▶ [WHAT YOU HAVE TO DO]
Pick out each line of the records that includes the string "computer", and copy it.

▶ [MATERIAL PROVIDED]
+ + +

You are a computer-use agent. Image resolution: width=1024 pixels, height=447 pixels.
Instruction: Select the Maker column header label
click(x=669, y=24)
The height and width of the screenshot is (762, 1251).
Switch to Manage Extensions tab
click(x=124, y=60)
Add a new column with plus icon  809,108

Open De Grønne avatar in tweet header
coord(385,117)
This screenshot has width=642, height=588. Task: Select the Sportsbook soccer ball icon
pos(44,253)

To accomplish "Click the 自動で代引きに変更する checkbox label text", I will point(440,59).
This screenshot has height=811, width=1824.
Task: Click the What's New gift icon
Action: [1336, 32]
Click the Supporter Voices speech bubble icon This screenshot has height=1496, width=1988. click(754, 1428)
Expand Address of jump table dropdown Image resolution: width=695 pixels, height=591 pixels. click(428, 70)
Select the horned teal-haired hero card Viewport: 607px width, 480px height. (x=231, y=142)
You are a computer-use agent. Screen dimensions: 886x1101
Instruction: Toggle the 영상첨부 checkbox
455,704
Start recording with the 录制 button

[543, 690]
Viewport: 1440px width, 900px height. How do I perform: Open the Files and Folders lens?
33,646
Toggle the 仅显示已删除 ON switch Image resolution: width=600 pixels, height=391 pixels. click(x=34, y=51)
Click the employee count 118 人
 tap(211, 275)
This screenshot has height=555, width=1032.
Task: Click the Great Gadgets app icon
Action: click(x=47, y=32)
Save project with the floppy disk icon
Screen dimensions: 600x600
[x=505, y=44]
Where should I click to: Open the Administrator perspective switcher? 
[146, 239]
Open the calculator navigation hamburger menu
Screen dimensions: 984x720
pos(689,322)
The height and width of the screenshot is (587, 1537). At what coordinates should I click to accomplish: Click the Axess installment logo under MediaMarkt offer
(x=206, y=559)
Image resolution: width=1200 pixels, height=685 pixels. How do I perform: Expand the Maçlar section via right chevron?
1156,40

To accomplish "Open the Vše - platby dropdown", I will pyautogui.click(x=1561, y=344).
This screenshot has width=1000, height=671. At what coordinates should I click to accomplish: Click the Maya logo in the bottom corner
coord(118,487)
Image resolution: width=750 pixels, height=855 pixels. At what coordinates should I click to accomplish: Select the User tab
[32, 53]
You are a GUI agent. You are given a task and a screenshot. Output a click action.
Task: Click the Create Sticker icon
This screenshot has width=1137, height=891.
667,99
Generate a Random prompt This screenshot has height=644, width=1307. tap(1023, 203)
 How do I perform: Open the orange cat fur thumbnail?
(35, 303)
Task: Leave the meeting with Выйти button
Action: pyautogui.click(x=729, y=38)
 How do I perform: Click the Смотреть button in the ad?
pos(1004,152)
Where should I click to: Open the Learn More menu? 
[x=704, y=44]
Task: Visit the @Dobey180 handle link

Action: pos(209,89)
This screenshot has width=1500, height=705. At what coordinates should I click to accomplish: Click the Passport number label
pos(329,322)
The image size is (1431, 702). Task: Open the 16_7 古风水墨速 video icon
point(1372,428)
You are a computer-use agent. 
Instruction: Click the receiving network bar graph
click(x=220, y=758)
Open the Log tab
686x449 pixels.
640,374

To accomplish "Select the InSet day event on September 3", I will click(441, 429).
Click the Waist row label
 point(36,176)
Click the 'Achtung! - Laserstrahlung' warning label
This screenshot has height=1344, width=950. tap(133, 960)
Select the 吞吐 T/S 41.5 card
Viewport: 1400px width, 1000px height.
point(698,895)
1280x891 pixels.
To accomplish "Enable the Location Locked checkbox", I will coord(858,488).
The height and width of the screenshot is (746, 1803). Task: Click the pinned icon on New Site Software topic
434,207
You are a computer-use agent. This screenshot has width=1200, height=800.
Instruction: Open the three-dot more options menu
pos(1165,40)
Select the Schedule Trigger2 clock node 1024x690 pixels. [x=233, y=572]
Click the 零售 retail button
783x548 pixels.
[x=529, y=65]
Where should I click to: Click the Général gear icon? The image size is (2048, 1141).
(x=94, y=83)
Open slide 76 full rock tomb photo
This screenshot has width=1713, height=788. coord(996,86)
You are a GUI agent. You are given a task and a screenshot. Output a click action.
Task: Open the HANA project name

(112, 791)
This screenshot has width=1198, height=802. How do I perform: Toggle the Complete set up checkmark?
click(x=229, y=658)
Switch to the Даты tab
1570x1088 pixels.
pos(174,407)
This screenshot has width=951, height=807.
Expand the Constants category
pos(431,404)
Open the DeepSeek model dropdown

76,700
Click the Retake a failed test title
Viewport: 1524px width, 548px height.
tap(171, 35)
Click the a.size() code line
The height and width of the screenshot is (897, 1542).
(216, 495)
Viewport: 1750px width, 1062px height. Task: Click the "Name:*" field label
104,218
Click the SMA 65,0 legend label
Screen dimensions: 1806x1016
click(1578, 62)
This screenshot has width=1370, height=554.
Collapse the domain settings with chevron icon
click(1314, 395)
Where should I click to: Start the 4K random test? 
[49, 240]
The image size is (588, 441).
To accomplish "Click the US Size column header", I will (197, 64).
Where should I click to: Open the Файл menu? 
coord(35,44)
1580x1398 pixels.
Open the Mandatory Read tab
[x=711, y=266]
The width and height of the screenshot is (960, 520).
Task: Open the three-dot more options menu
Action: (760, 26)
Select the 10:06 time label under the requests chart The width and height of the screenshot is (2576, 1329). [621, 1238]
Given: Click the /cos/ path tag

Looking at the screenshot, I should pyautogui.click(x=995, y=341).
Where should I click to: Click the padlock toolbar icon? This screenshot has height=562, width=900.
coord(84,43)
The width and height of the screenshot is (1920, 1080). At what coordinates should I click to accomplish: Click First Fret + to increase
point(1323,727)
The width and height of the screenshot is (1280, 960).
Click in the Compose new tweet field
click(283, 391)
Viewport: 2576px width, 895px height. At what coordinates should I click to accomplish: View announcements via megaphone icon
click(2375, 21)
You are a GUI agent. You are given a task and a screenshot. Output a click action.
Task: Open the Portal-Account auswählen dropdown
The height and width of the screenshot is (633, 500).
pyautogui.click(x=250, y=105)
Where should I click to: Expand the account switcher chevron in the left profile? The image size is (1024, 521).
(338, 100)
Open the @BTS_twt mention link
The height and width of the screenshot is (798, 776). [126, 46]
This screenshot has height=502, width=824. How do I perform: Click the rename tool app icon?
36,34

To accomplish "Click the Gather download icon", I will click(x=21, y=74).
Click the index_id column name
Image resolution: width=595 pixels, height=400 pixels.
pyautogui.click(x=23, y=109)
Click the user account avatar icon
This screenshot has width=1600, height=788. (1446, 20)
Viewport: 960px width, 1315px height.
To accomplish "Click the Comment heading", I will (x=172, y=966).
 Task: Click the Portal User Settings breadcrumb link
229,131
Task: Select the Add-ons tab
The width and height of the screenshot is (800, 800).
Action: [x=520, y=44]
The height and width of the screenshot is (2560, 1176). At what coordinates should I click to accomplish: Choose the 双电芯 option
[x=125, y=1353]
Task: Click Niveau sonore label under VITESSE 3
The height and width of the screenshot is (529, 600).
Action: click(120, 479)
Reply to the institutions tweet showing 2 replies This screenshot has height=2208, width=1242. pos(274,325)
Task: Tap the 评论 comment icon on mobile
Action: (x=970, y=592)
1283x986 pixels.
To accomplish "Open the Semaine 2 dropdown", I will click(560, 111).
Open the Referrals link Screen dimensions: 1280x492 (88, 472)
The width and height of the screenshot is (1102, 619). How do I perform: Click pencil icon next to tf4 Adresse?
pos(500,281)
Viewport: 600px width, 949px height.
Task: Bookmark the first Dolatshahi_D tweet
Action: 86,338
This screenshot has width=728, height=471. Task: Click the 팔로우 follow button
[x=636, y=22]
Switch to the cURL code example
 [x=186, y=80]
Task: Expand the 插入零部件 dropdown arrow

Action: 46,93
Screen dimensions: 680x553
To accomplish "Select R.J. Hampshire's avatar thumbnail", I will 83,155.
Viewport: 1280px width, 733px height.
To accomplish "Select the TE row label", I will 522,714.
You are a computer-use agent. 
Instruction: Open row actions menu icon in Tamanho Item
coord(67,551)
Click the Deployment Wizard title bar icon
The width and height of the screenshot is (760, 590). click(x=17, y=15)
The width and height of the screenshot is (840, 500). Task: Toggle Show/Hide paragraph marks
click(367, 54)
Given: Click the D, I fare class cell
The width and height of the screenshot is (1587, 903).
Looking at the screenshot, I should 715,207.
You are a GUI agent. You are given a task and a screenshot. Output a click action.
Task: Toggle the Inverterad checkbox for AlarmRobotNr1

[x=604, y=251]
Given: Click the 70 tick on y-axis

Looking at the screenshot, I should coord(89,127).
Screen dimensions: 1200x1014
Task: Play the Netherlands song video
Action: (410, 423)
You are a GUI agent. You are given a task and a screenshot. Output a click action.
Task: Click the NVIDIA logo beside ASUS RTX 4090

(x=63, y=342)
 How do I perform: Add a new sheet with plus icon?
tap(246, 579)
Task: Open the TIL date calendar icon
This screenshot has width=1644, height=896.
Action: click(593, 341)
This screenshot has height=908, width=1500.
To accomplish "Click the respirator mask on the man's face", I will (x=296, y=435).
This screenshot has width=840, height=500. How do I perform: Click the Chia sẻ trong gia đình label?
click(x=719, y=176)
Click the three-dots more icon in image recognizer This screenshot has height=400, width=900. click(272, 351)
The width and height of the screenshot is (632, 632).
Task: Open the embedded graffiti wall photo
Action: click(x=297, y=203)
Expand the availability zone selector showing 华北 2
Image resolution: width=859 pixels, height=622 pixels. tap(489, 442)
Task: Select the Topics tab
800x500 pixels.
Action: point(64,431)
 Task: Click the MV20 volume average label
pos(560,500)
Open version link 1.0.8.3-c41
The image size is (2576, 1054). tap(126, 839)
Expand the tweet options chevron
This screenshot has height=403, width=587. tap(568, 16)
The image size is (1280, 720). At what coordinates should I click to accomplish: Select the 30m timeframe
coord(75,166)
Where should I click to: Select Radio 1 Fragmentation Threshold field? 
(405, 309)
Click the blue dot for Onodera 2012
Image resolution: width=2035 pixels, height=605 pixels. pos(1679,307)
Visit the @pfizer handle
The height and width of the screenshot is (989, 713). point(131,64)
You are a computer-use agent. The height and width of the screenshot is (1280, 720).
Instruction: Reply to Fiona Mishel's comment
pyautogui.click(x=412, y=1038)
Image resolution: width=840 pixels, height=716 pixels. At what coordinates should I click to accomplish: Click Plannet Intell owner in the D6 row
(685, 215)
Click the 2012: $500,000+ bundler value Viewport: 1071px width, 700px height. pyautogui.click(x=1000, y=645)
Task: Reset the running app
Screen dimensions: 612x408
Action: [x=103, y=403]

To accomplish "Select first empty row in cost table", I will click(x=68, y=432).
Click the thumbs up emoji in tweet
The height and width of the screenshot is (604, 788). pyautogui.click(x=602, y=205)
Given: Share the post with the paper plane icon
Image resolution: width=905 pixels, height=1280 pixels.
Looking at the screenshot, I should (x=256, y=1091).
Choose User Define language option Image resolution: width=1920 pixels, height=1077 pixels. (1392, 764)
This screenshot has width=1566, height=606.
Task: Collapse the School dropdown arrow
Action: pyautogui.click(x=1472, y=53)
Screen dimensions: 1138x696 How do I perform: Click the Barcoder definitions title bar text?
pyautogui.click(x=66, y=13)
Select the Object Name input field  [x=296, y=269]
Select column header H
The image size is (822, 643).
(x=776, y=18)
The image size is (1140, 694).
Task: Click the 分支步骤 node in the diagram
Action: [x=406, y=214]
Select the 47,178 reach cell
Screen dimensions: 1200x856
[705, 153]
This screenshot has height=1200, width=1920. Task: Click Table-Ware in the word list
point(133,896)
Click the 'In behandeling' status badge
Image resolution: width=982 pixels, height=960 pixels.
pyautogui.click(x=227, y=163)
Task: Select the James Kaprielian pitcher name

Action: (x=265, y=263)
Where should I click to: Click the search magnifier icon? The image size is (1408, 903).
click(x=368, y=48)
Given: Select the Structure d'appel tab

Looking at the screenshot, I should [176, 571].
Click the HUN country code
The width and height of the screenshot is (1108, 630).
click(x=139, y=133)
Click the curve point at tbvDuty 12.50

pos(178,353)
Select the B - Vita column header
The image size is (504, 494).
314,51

+ + +

▶ [WRITTEN ANSWER]
You are a computer-use agent. Image resolution: width=1024 pixels, height=447 pixels.
You are a computer-use agent. Screen dimensions: 886x1101
You are a computer-use agent. 
You are a computer-use agent. This screenshot has width=1200, height=800.
You are a computer-use agent. 
You are a computer-use agent. The height and width of the screenshot is (1280, 720).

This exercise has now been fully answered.